(Source passage begins)
Maybe I just need some reassurance? Or some simple advice from someone who's been there?
In case it matters, I'm an adult in Atlanta, GA, USA. It's a private psychologist I sought out on the recommendation of my regular therapist: He (regular therapist) said she (psychologist) has a lot of experience with people with backgrounds like mine (adult, in a conventionally-successful tech career), and I have a good rapport and trust with him, so I'm cautiously optimistic. But even with that optimism I'm just super anxious about it. Any advice or reassurance?
Hello, don't worry. Just be yourself.
I would be surprised if you're not given pre-assessment papers, questionnaires, etc to complete before your autism assessment. That's how it was for me and for others here. I had weeks to complete the documents since my assessment had to be scheduled months in advance of an opening. I had pages of assessment paperwork and ended up writing 18 pages of typed responses to questions about my experiences and my history.
What I mean by "be yourself". I went into my assessment with the mindset of: "For the first time in my LIFE, I will be making a point NOT to "mask" in any way. If there's ANYONE I shouldn't feel compelled to mask in front of, it's an adult autism assessment professional with many years of experience. I told her at the beginning that I wasn't going to mask and she was perfectly accepting of it. I actually assumed she would ask me to mask during some point to see the difference, but she never did. It's humorous for me to think that after my assessment I had a twinge of disappointment because I kind of wanted her to ask me to mask for a bit so I could show her how good (or not) I was at performing.
(Source passage ends)
Task goal:
Reproduce the discussion about preparing for an adult autism assessment word for word.
(Entries provided begins)
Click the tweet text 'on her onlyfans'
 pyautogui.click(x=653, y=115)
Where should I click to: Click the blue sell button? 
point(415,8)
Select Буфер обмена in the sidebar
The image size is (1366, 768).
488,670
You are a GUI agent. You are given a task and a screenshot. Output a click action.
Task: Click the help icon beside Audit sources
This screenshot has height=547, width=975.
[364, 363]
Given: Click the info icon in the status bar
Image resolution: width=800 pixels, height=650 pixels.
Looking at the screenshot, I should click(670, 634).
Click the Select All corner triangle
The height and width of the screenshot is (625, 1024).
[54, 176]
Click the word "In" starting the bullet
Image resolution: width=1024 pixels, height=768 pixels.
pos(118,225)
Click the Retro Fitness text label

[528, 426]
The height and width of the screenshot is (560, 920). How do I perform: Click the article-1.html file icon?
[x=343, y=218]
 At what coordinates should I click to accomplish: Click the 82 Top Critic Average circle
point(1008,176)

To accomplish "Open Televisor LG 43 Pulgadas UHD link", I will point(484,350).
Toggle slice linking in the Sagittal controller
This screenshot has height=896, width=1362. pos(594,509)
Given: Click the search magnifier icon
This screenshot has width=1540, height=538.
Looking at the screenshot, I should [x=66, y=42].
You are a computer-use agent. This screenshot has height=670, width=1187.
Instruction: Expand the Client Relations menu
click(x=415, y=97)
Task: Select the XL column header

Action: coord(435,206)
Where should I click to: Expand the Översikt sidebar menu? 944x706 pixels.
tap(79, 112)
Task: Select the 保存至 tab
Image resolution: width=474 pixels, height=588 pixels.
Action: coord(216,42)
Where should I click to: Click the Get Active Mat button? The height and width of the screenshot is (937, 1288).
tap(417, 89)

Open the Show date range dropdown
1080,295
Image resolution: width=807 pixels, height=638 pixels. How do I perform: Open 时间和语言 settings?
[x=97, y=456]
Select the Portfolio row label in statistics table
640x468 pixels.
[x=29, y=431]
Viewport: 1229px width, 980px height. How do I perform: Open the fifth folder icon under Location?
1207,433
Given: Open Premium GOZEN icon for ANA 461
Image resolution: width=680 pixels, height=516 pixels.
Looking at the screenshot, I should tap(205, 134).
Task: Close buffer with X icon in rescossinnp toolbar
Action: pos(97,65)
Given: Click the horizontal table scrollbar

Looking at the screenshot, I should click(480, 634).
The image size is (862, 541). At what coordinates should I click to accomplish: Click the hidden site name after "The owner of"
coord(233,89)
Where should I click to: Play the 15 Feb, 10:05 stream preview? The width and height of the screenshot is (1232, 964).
(Entries provided ends)
Exercise solution:
Maybe I just need some reassurance? Or some simple advice from someone who's been there?
In case it matters, I'm an adult in Atlanta, GA, USA. It's a private psychologist I sought out on the recommendation of my regular therapist: He (regular therapist) said she (psychologist) has a lot of experience with people with backgrounds like mine (adult, in a conventionally-successful tech career), and I have a good rapport and trust with him, so I'm cautiously optimistic. But even with that optimism I'm just super anxious about it. Any advice or reassurance?
Hello, don't worry. Just be yourself.
I would be surprised if you're not given pre-assessment papers, questionnaires, etc to complete before your autism assessment. That's how it was for me and for others here. I had weeks to complete the documents since my assessment had to be scheduled months in advance of an opening. I had pages of assessment paperwork and ended up writing 18 pages of typed responses to questions about my experiences and my history.
What I mean by "be yourself". I went into my assessment with the mindset of: "For the first time in my LIFE, I will be making a point NOT to "mask" in any way. If there's ANYONE I shouldn't feel compelled to mask in front of, it's an adult autism assessment professional with many years of experience. I told her at the beginning that I wasn't going to mask and she was perfectly accepting of it. I actually assumed she would ask me to mask during some point to see the difference, but she never did. It's humorous for me to think that after my assessment I had a twinge of disappointment because I kind of wanted her to ask me to mask for a bit so I could show her how good (or not) I was at performing.